La contribution majeure de l’universitaire roumain Liviu RUSU (1901-1985), docteur en philosophie et en littérature, est d’avoir exploré la question du ressort de la création artistique sous un angle à la fois psychologique et philosophique et de l’avoir reliée à sa perspective essentielle : la communication du sens.
Créer pour retrouver le sens perdu
C’est pour répondre à une intense quête de sens que l’artiste ressent la nécessité de créer. D’ordre existentiel, l’acte créateur permet à l’artiste de clarifier son monde intérieur et de dominer ses forces instinctives. L’œuvre d’art est ainsi la matérialisation d’une cohérence retrouvée : « L’œuvre d’art a son origine dans le dynamisme, dans la dialectique de la vie, processus complexe, mais unitaire, qui a des sens cachés qui se révèlent et se cristallisent dans l’œuvre d’art.[1] » explique Liviu RUSU.
L’impérieuse nécessité d’innover
La spécificité de la création artistique est que la recherche de l’artiste ne trouve son aboutissement qu’à travers l’émergence dans la matière d’une forme singulière : « C’est par la force libératrice de la forme que l’artiste apaise son âme[2].» En quête d’une expression inédite pour retranscrire le plus exactement possible ses tensions intérieures, l’artiste est, selon Liviu RUSU, appelé à innover sans cesse – parfois radicalement : « C’est cette communion de la technique avec l’effort spirituel qui peut nous expliquer les innovations apportées à la technique. Si Wagner, par exemple, a innové les méthodes de l’orchestration, il l’a fait parce que les vieilles méthodes étaient insuffisantes pour l’aider à exprimer ce qui le troublait. Si Van Gogh recourt aux lignes capricieuses qui s’entremêlent, comme dans une flamme infernale, il le fait parce qu’une touche calme ne pouvait traduire la flamme intérieure qui le dévorait. Tout procédé technique doit sa puissance expressive à la sensibilité créatrice[3]. »
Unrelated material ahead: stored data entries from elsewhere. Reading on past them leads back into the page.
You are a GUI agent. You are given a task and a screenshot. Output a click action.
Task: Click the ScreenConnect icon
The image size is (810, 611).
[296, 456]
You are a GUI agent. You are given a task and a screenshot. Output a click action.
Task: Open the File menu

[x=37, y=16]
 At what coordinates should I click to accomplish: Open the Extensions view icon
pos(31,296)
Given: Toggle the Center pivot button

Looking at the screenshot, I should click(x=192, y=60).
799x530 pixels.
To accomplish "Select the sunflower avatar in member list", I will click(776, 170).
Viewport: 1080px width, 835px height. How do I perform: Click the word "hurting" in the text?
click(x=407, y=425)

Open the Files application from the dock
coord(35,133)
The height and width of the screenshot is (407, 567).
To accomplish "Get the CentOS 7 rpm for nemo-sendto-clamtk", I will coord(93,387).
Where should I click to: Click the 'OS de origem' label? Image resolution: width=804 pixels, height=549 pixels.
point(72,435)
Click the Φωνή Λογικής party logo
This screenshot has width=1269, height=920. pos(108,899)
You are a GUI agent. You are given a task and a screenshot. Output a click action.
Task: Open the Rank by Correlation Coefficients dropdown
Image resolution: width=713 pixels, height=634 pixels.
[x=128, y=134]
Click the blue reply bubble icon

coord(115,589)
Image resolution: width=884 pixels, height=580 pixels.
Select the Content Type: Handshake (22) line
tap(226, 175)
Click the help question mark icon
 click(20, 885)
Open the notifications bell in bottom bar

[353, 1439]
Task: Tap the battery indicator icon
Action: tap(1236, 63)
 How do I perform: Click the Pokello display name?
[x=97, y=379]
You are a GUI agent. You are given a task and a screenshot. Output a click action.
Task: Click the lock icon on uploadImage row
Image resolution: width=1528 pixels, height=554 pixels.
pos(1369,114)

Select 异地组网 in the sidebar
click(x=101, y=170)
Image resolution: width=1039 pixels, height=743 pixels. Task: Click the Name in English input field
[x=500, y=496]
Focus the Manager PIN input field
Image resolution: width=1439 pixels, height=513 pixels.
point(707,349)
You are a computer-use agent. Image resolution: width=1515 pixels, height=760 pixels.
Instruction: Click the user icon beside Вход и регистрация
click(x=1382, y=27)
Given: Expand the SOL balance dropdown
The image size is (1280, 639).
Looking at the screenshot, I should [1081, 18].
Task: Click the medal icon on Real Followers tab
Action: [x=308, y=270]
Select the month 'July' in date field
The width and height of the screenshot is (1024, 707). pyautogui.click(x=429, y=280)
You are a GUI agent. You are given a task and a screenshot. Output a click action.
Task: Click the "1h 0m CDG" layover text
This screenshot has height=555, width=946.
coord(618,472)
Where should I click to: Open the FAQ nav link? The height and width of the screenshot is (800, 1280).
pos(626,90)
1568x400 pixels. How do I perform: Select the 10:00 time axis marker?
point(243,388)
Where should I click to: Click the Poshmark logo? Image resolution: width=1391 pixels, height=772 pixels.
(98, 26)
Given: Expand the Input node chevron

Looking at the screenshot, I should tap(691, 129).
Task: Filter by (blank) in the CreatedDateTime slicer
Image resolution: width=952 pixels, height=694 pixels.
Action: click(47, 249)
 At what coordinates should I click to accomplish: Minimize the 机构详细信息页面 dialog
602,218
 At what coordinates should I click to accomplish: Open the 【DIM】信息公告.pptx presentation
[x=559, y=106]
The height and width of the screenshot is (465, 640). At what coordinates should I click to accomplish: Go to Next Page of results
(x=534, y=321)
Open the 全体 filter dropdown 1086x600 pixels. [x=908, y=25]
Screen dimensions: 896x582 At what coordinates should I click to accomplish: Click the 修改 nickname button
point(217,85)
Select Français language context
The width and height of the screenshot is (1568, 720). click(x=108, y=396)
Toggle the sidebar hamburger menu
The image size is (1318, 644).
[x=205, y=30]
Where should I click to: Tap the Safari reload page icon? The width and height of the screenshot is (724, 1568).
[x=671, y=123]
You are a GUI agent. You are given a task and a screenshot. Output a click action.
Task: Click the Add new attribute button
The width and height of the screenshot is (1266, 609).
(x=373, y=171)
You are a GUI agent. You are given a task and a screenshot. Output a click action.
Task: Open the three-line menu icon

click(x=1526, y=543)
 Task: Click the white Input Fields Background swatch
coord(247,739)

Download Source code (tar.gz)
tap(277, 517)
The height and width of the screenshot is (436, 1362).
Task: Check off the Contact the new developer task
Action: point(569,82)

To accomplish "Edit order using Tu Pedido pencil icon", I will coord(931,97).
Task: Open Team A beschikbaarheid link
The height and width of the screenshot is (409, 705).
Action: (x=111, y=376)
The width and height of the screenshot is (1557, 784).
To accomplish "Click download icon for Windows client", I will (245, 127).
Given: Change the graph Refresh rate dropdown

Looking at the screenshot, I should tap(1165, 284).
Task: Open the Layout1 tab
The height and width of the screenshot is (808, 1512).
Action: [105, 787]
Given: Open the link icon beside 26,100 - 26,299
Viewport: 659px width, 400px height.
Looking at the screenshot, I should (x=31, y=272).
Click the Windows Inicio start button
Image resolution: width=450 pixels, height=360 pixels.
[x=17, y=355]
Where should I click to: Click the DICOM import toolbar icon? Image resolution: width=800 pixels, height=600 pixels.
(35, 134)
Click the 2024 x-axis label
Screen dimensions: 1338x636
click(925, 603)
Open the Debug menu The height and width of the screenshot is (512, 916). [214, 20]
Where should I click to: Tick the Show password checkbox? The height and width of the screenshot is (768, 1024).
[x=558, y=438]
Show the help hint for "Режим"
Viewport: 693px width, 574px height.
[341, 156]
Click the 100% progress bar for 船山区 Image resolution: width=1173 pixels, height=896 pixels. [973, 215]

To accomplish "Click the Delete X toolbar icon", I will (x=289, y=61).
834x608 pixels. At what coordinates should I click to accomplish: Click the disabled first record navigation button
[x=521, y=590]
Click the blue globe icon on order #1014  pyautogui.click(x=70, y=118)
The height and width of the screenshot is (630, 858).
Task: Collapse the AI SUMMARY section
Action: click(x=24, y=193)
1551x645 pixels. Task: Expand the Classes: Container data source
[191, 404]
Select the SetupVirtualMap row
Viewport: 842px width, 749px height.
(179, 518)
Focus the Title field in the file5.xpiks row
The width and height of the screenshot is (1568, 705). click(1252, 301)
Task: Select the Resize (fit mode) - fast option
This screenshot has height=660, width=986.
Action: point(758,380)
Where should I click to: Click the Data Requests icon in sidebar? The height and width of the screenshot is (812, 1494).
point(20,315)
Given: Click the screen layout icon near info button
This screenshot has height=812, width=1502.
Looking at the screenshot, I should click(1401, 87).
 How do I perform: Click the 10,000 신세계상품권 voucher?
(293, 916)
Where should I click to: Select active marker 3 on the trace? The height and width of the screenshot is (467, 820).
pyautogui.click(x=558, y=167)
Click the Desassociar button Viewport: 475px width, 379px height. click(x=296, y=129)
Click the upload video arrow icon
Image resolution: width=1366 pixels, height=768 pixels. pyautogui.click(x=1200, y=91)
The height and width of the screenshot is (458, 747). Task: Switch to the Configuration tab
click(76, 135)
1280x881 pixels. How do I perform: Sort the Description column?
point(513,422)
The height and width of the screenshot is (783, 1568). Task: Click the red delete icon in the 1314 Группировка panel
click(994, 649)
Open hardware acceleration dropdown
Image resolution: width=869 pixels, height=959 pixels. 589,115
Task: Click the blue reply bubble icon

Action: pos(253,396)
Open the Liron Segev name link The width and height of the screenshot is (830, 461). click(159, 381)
L’œuvre d’art, expression de ce qui unit les êtres en profondeur
Et plus l’artiste dévoile les profondeurs de la conscience collective, plus son œuvre aura une résonnance large auprès du grand public qui se retrouvera en elle. Or, c’est essentiellement en recherchant dans les couches les plus intimes de son être que l’artiste peut apporter un contenu puissant à son œuvre : « plus profondément l’artiste pénètre dans son monde intérieur, plus il approchera de cette profondeur où son individualité s’allie aux autres individualités, donc à la collectivité. Ce germe profond trouve son expression dans l’œuvre d’art. C’est là le motif pour lequel les individualités humaines les plus diverses, avec toutes les différences qui les séparent, se complaisent souvent dans la contemplation d’une même œuvre d’art. Au-delà de ce qui les sépare, l’œuvre exprime ce qui les unit[4]. »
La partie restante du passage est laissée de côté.